### Your task:
Look through the data below. Pick out the lines holding the string "sidebar".

### Given data:
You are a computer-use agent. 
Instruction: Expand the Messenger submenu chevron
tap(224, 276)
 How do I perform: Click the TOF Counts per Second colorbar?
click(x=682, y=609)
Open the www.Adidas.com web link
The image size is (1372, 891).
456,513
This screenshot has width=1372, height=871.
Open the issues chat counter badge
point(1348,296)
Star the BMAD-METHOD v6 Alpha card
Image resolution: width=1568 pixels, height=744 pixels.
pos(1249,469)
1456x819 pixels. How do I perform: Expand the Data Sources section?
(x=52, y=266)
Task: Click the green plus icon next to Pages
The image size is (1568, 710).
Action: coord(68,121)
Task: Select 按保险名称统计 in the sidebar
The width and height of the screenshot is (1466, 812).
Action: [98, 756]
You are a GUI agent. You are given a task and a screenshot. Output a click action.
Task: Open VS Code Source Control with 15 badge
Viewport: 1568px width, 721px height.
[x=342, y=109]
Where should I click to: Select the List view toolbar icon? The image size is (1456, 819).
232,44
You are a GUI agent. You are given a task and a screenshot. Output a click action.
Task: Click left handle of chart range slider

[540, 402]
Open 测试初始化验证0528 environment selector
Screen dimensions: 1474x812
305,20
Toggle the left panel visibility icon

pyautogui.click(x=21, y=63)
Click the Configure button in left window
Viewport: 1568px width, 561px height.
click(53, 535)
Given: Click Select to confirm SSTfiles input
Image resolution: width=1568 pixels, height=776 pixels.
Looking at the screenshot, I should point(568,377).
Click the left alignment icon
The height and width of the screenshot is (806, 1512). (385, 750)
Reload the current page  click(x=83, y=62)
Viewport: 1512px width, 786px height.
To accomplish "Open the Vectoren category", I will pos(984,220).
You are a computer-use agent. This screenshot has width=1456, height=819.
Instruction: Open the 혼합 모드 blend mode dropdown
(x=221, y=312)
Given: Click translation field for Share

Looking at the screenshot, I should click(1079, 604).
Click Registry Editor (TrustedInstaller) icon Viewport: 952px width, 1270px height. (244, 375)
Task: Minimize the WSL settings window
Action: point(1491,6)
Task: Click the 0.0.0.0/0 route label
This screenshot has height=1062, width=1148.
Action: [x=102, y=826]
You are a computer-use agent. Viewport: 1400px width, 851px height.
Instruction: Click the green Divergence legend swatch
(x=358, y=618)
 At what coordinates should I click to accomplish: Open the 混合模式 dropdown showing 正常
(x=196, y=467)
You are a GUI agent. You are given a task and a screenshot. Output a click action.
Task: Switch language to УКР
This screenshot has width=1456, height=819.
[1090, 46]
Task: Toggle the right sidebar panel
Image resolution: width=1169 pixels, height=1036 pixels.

### Solution to this problem:
Task: Select 按保险名称统计 in the sidebar
Task: Toggle the right sidebar panel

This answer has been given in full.